In an increasingly chemophobic world, one chemical – resveratrol – is doing rather well for itself. This polyphenolic stilbenoid is a natural product found in peanuts, cocoa powder and the roots of Japanese knotweed, but it only came to public prominence as the health-promoting component of red wine, in which it is present at levels of up to 14 milligrams per litre, depending on the grape variety.
As molecules go, it is certainly a multitasker, with purported activity against cardiac disease, obesity, cancer, vascular dementia and ageing. That’s a lot of pressure to put on one molecule. Can resveratrol live up to our expectations?
Many of these claims centre upon its ability to reduce oxidation in cells: its fabled antioxidant activity. All molecules, including biological ones, carry around their own cloud of electrons. These are most stable when they exist in pairs. Sometimes, though, electron pairs split. Then you’re left with an unpaired electron – and unpaired electrons like nothing more than to mess with other biological molecules.
Left unchecked, molecules carrying unpaired electrons can trigger cascades of damage to other molecules in our cells. Resveratrol is thought to interrupt those destructive cascades by transferring electrons and hydrogen atoms between itself and troublesome, lone-electron-carrying molecules.
Resveratrol can do much more than that, though. It encourages the production of endothelial nitric oxide, which dilates blood vessels. Researchers have demonstrated that this ability to open up blood vessels means resveratrol can protect against hypertension – at least in rats and mice. It is also an anti-inflammatory, disrupting the activity of an enzyme called cyclooxygenase-2 (COX-2), which is crucial to the production of inflammatory prostaglandins.
There are reams of papers about the “in vitro” anti-tumour activity of resveratrol (killing tumour cells in a dish in lab experiments), and numerous purported mechanisms of action.
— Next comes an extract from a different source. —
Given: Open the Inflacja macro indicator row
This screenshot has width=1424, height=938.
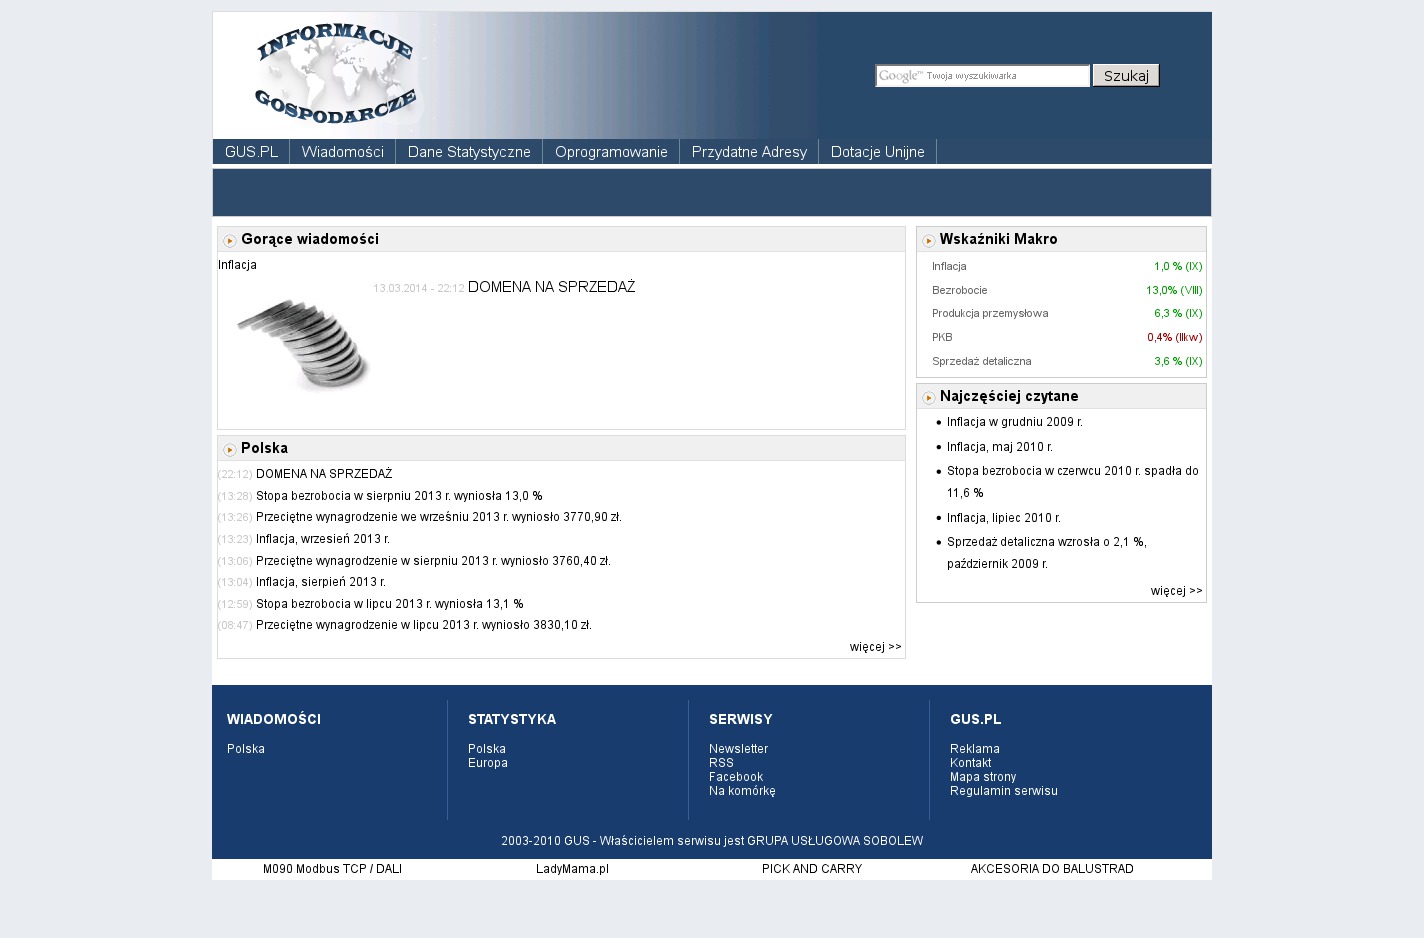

Many of these involve resveratrol changing the activity of various genes and proteins involved in cellular proliferation and death.
And resveratrol’s supposed anti-ageing activity does have some basis in animal experiments, with studies showing that supplements can slow some of the metabolic aspects of the ageing process in a way similar to calorie-restriction diets.
It all sounds marvellous. What a molecule! But of course the reality is not so clearcut. Resveratrol’s antioxidant properties may be a double-edged sword, for example. In the popular press “antioxidant action” is talked about as though it is an unambiguously Good Thing. But we need some oxygen-containing molecules with unpaired electrons – known as “reactive oxygen species” – because they are part of our normal immune response. This may explain why, earlier this year, Swedish researchers reported that antioxidants can actually make tumours grow more quickly in rodents.
And, annoyingly for those of us who drag ourselves round the block before work each morning, another study suggested that resveratrol could wipe out the beneficial effects of exercise.
It’s not unusual to find such conflicting data in the messy world of research. What happens between molecule and cell in the neat, orderly world of a cell culture in a laboratory is not always reflected in our three-dimensional, multi-tissued, metabolically dynamic bodies.
But buried under all the hype about resveratrol, is there still clinical potential? “I can imagine a role [for resveratrol] in the prevention of colon cancer,” says Dr Randolph Arroo, head of research at Leicester School of Pharmacy and a specialist in phytochemistry. “The absorption characteristics for resveratrol are generally very poor, but in the intestines reasonable concentrations of resveratrol, or its metabolites, can be maintained.”
He is more sceptical about resveratrol’s ability to reduce the risk of other diseases, though, citing the molecule’s poor bioavailability – it may work well in vitro, but is absorbed poorly and doesn’t hang around in the bloodstream long enough to get to the places where it may do us good. “The bioavailability of resveratrol is so poor that the concentrations that are needed to get the effects seen in in vitro cell cultures are never achieved in the body (in vivo) for a prolonged period.”
To address this problem, research is ongoing into semi-synthetic derivatives of resveratrol that may be more effective than the natural product.
Right now, the only way to get a dose of pure resveratrol is by over-the-counter supplements – and the marketing of these tends to focus on the molecule’s supposed cosmetic benefits. Food supplement manufacturer Fountain claims that one of its most widely publicised products, the “Beauty Molecule”, is the first water-soluble resveratrol formulation, allowing for maximum absorption and thus promoting “health, youth and longevity”.
I contacted Fountain to ask about their resveratrol research – I was interested in how this novel formulation was metabolised and distributed within the body. Unfortunately, at the time of writing, the company had been unable to provide me with its data.
So to come back to our original question: is resveratrol really worthy of all the attention? Dr Arroo believes that if the molecule was found only in, say, a little-known Chinese herb rather than red wine, it would have attracted far less interest. But he is nonetheless glad the molecule is getting noticed: “Resveratrol is a ‘chemical’ but it comes from berries and grapes. It makes people aware that fruits and vegetables are made of chemicals.”
So could resveratrol be effective against chemophobia, too?